New ways of collaborating enabled by technologyby
A recent article on web services in the Financial Times stimulated some thoughts that I thought I’d share with you, on the impact on customer management of new ways of using and paying for software applications.
During the dot.com boom, some of us got very excited about the idea of application service provision (ASP). The idea was that, instead of selling people software packages on a license fee basis to support particular applications, access to those applications could be via the internet and payment made on a 'pay-per-use' basis. When the dot.com boom collapsed, interest in the ASP model collapsed as well, but a number of companies continued to work on the idea and it is now beginning to enjoy a resurgence of interest, at least according to the Financial Times.
There are now three growingly accepted variants on the ASP model. The first variant involves paying a rental fee to use a largely standardized software application, often from a company that has been set up specially to deliver the service. Email services are perhaps the most ubiquitous example. In Customer Management, Salesforce.com, with a claimed 120,000+ users of its CRM salesforce management package is the most well-known example of this approach.
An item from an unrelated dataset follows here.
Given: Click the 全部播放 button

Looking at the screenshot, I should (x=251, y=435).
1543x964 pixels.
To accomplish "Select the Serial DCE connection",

The second version is closer to traditional ways of selling software. Companies like Oracle and SAP host an application on behalf of a client. This software-outsourcing model looks likely to grow significantly and become a big business. Oracle’s hosting business grew by more than 80 per cent in 2003 and is planned to become a multi-billion dollar business.
The final variant on the ASP model doesn’t look like a software sale at all. In this version, a company invests in a new application area and launches a business that uses that application to deliver a service to its customers. Examples of this model are eBay and Amazon.com. With eBay, the software that powers the site, along with the millions of users themselves, create the value in the site. Amazon now hosts the online stores of other retailers, using the software and its expertise developed around its own site.
Now it is rare for me to spend much time talking about technology. That is much more Stuart Lauchlan’s domain, so why this focus on ASP and its variants? The reason is simple. I believe that this new model of software delivery has consequences much wider than a different payment method for software. Let’s look at some of the impacts that this software model may have.
Firstly, let’s look at it from the CRM software supplier’s perspective. From personal experience, I am aware how difficult it is to build a profitable business from large-scale CRM software packages on a license fee basis. The problem is that large-scale CRM software packages tend to be very expensive, not only in license fee terms, but also in support costs. This limits the size of the market to very large corporates, and often one runs out of market before one has built a profitable business. If one moves to an ASP model, one exchanges a one-off, admittedly large, licence fee, for an ongoing usage- based revenue stream.
This has more impact than changing the cash flow of software companies. Because that ongoing revenue stream is dependent on the client using the software, the business objectives of the supplier and the client organization are more closely aligned, which should lead to software more closely reflecting the clients’ needs. Where there is a shortage of trained people to fill highly-skilled job roles (e.g. data miners, campaign designers, etc) there is also an incentive for the supplier to provide those skills, as an additional revenue stream, leading to better use of rare resources.
From the client perspective there are also significant benefits:
• Paying by use reduces financial risk for them. If there’s no value being delivered from the application, stop using it.
• The supplier is more closely aligned to what the client is trying to achieve.
• The client may get better access to the skills required to use the application effectively.
But perhaps the biggest advantage lies in a different direction and has less immediately obvious benefits. These applications are normally delivered across the internet in a secure way. This means that anyone with a web browser and access to the internet, provided they have been granted access rights to some of the functions of the application, can work on the application. This opens up the possibility of people who work for different organizations collaboratively working on the same application, so processes which cross organizational boundaries can be automated.
There are perhaps two major areas of such processes in most commercial organizations. Firstly supply chain management processes, which involve the whole supply chain for a particular manufacturer and secondly, customer management which involves the customers, the organization and all the service companies involved in supporting customer management processes, from customer communications to customer service.
This is likely to lead to a blurring of the boundaries between the organizations involved in either supply chain management processes or customer management processes for a particular organization delivering products and services to end-consumers.
In the long-term, this should lead to an economic system which is much more responsive to end-consumers demands and help companies migrate to the sort of economic environment envisaged in The Support Economy.
In the shorter-term, there are significant efficiency gains to be made from better control over processes which cross-organizational boundaries, probably at the expense of service providers’ profit margins. In the customer management world, this is most obvious in the growing interest in Marketing Resource Management (MRM) applications.
It is in these areas of supply chain management and customer management that we see the most significant strategic opportunities arising and the most opportunity for significant benefits to arise.